▸ Task directions
How many of the lines below include the word "this"? Only the number should be given.

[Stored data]
::::::::::

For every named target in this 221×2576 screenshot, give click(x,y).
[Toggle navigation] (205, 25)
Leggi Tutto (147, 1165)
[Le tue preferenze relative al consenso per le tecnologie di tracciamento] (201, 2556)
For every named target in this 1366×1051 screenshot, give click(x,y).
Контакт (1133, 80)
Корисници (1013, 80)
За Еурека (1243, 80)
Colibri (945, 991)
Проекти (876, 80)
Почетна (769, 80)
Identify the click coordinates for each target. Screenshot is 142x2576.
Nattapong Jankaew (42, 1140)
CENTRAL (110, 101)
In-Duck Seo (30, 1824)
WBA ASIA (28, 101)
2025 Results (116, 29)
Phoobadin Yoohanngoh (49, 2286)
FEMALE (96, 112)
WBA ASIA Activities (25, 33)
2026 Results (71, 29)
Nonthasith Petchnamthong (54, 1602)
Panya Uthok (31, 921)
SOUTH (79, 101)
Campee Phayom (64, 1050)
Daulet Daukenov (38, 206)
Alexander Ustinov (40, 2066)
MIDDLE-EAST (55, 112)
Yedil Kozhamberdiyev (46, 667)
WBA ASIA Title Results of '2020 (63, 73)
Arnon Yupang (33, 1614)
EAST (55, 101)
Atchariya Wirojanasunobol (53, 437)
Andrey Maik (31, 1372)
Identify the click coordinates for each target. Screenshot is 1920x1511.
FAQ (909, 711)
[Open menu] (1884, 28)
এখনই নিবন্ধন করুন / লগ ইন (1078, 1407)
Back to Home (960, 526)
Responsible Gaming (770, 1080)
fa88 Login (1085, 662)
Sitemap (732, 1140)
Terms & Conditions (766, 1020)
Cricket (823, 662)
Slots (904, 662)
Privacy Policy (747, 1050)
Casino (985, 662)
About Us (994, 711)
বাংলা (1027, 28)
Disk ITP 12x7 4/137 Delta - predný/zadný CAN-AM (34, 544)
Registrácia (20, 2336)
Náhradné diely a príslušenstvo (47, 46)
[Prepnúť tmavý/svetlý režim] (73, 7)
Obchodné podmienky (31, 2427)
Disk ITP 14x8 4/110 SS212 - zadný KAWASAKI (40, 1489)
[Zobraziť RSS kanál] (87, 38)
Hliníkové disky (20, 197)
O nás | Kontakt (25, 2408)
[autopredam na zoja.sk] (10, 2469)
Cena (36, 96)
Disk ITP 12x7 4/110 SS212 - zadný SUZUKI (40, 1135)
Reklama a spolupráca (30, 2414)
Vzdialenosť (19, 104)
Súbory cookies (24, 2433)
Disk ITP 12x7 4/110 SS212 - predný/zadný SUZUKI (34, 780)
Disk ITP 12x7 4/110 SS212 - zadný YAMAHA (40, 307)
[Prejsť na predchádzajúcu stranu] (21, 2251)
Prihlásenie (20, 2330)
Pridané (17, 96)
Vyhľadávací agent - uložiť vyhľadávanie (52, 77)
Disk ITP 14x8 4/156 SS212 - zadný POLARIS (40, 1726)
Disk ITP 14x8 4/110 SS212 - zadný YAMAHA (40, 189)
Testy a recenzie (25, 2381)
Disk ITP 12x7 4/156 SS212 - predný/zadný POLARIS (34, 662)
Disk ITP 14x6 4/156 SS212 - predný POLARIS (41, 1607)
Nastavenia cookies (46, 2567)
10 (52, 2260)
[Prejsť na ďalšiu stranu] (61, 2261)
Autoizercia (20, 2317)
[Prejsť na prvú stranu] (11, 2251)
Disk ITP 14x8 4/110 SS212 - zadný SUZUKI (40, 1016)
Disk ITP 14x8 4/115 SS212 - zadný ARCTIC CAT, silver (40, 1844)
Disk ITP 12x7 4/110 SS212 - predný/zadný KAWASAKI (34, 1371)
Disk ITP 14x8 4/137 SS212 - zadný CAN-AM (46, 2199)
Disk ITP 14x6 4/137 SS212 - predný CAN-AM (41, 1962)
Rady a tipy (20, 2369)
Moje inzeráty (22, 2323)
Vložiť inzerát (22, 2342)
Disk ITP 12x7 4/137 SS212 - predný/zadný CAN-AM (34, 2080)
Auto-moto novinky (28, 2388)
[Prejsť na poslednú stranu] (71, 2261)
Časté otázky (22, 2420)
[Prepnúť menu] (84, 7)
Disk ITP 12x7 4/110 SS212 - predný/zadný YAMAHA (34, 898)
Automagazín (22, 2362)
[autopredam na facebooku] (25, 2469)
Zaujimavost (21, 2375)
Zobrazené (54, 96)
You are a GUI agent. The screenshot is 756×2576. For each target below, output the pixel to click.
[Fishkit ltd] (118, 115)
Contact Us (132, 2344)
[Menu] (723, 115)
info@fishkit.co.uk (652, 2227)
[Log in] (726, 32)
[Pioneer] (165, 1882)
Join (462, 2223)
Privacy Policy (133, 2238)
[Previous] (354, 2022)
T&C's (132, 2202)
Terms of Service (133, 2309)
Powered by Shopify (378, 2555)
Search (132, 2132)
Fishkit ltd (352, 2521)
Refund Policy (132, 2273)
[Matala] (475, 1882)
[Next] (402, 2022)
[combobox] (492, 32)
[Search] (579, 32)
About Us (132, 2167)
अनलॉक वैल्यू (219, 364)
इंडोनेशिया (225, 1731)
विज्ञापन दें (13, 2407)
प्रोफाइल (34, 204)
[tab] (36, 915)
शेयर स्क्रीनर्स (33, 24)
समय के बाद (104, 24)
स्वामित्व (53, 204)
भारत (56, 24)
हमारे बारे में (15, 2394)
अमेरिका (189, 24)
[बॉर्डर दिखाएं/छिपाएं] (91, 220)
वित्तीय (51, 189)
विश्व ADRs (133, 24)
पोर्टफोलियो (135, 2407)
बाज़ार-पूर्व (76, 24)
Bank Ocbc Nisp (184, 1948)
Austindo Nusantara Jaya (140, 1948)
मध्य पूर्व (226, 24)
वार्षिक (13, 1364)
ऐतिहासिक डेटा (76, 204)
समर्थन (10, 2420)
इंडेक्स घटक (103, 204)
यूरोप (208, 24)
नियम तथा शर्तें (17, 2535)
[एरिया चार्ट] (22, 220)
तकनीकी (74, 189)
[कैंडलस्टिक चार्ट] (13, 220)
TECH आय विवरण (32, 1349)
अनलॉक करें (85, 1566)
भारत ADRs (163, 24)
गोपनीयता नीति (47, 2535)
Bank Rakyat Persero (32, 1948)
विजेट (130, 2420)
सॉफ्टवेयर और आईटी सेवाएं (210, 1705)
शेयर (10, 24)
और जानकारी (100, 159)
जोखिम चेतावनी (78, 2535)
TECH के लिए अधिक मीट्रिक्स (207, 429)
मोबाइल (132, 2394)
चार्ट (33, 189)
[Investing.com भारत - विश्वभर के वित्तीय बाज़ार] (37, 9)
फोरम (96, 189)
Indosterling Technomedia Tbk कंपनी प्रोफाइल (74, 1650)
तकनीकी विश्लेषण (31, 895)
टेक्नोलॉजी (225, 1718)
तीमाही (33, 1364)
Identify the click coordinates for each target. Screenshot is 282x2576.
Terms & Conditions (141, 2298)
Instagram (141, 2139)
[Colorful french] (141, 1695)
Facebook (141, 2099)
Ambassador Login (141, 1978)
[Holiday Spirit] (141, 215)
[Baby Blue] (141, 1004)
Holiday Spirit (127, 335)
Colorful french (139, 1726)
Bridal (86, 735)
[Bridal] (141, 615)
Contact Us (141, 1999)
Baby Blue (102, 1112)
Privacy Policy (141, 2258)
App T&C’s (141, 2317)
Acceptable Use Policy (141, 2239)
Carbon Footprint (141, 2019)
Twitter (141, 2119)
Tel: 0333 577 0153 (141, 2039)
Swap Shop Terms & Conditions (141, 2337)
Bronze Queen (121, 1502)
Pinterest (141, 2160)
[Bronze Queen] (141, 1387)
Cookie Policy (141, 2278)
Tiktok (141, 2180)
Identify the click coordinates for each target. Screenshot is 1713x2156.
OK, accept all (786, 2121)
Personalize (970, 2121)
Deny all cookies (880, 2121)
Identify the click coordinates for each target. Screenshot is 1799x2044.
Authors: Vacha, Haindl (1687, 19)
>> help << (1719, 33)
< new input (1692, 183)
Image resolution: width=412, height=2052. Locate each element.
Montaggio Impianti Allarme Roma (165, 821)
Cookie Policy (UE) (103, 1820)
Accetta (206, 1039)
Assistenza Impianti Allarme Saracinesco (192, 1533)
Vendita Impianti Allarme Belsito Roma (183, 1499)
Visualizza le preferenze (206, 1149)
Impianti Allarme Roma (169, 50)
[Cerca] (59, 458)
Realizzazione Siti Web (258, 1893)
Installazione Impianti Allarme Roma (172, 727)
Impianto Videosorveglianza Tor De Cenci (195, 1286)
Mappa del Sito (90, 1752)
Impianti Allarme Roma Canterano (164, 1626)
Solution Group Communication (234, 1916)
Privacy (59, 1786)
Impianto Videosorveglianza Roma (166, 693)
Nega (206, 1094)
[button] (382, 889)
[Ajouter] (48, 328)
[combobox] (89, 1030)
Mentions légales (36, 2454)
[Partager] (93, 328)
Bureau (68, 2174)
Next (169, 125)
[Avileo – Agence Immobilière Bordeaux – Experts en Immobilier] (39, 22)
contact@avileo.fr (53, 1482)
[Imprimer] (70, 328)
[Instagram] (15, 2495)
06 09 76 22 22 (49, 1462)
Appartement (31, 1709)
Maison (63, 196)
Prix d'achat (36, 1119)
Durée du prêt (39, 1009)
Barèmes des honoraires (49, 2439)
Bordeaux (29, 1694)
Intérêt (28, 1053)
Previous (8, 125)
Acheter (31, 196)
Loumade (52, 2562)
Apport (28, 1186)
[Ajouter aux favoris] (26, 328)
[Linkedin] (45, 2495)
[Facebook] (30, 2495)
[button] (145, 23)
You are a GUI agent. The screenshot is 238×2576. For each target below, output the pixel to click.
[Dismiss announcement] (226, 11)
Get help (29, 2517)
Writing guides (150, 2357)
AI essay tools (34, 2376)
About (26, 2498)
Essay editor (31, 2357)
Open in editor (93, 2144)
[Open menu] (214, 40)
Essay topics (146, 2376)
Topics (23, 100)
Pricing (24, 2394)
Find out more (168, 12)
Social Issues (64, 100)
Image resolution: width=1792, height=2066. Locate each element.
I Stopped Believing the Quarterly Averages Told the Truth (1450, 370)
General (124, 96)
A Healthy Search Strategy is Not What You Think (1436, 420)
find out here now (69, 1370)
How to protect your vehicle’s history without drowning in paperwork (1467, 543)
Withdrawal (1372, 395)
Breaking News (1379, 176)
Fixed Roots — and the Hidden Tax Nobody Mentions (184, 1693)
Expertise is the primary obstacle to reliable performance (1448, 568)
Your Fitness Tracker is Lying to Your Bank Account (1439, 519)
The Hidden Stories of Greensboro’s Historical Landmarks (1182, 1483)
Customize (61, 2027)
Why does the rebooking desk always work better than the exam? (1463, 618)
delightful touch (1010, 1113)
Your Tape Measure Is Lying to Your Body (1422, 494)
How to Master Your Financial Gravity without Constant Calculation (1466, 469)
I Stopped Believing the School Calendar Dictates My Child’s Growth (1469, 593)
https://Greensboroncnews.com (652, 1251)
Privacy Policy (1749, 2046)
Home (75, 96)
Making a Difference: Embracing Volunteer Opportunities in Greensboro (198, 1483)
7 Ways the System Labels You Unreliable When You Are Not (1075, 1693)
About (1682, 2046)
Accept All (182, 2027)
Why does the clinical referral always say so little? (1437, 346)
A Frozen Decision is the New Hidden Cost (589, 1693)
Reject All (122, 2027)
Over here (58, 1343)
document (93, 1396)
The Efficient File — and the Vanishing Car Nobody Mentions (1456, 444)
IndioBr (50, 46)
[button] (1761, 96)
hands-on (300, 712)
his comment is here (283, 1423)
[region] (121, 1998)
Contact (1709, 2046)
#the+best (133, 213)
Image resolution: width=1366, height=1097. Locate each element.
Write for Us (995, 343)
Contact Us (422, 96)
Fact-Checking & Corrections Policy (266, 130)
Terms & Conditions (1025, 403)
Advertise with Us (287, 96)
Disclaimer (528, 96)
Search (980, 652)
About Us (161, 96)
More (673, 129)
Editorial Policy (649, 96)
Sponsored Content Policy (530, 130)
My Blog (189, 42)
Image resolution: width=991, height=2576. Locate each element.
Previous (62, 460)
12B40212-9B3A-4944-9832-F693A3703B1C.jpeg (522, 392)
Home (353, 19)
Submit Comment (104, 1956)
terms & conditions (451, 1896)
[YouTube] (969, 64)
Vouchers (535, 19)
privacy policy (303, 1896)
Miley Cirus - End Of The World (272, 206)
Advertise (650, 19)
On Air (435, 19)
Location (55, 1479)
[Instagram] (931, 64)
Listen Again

::::::::::

▸ Result of the exercise
2